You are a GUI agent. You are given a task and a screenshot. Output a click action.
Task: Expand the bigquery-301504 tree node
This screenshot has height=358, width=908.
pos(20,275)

---

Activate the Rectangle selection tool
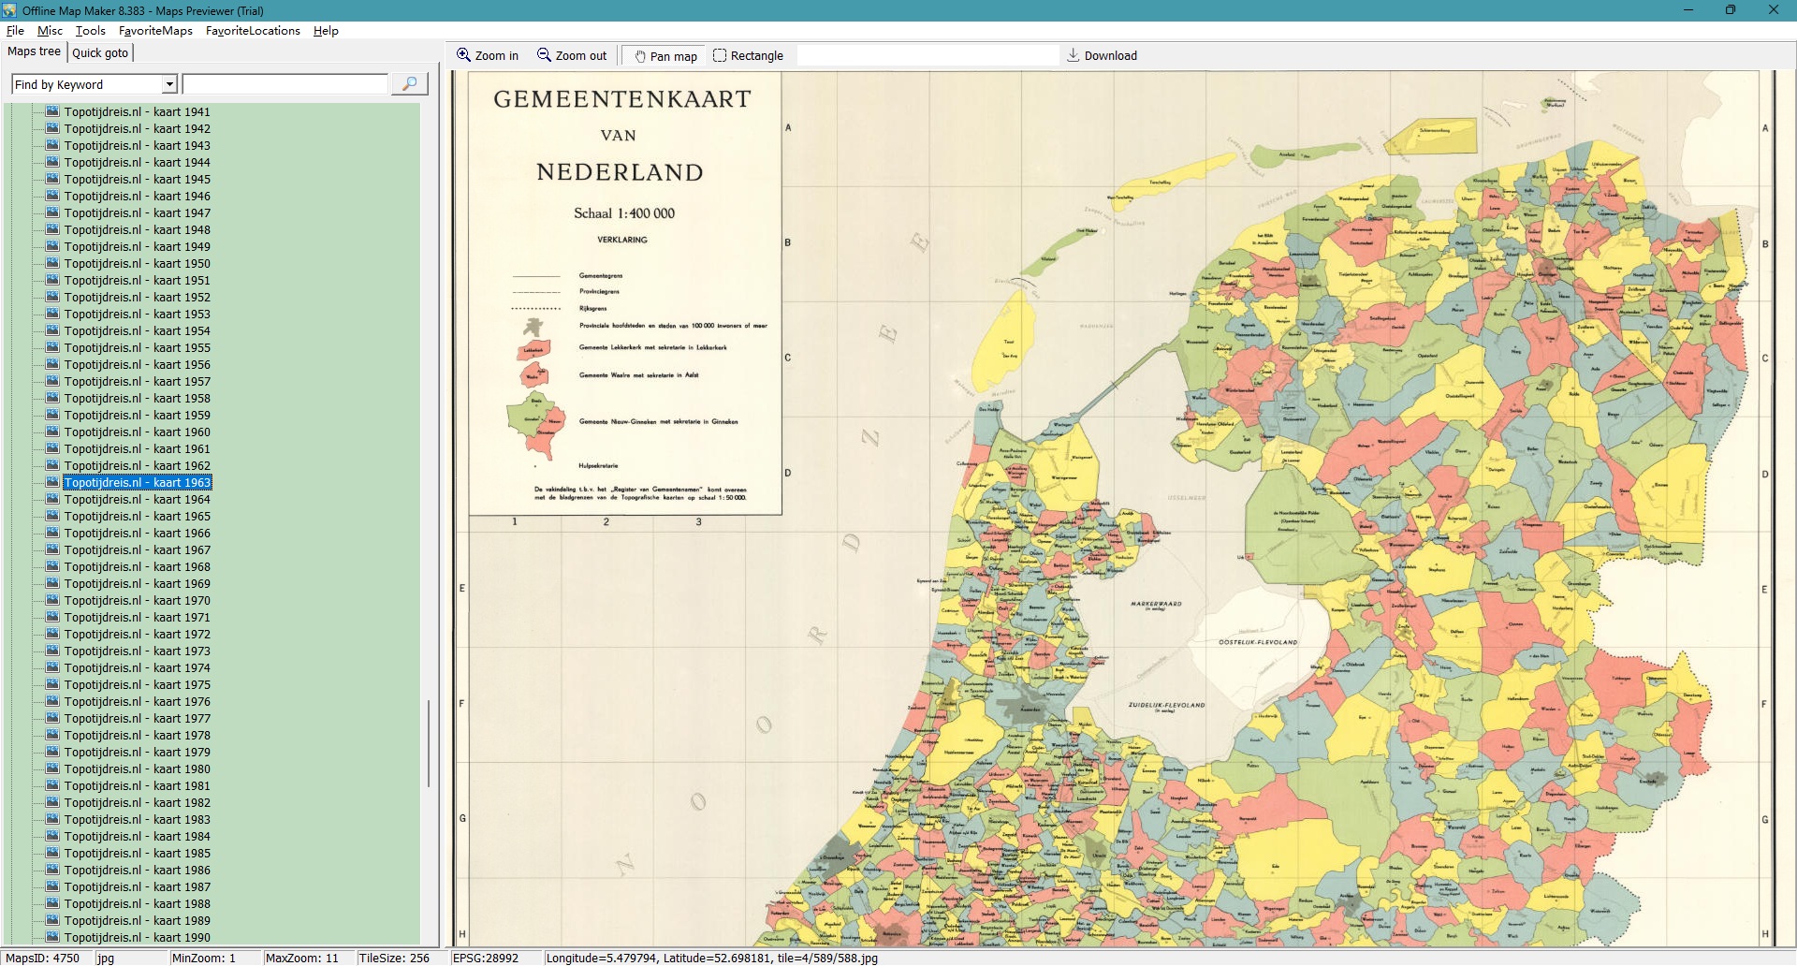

...

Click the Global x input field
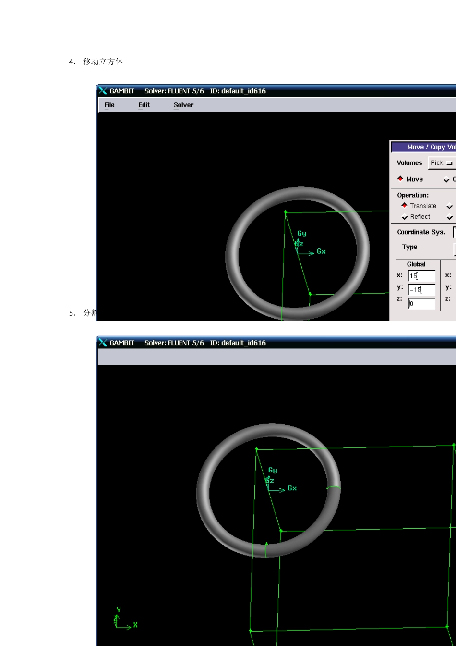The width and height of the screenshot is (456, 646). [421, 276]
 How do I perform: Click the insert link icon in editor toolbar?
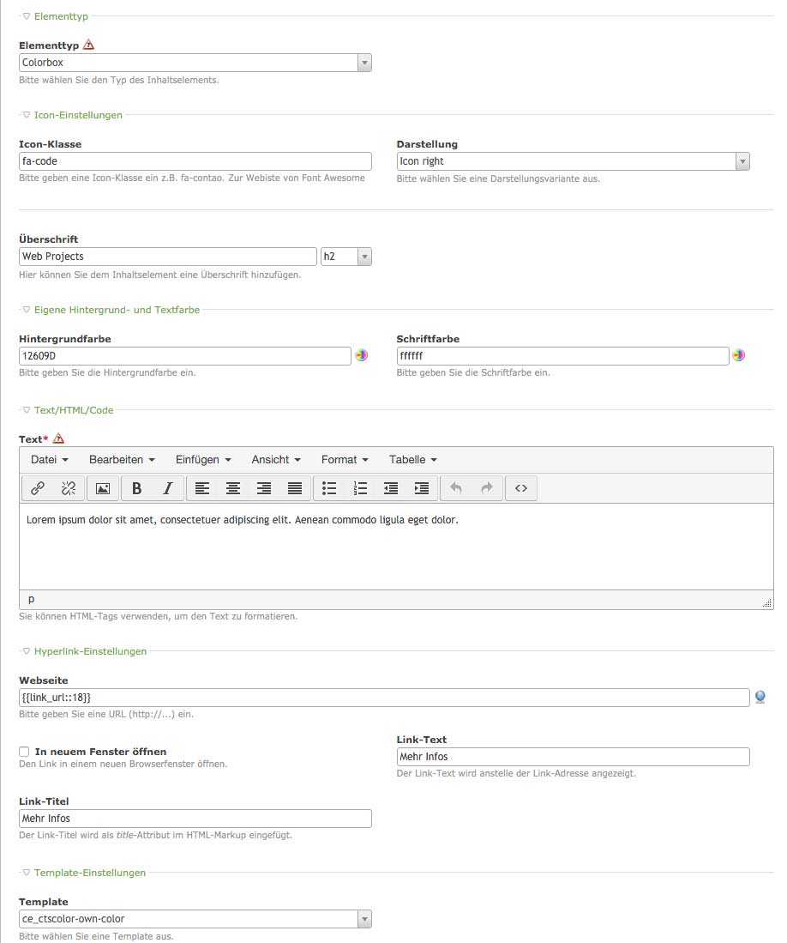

■ YOUR INSTRUCTIONS
Give back the exact lines above, running from the one that has "Click the Global x input field" through the one that has "How do I perform: Click", with nothing added and no pictures.

■ SOLVED PROBLEM
Click the Global x input field
The width and height of the screenshot is (456, 646). [421, 276]
 How do I perform: Click the insert link icon in editor toolbar?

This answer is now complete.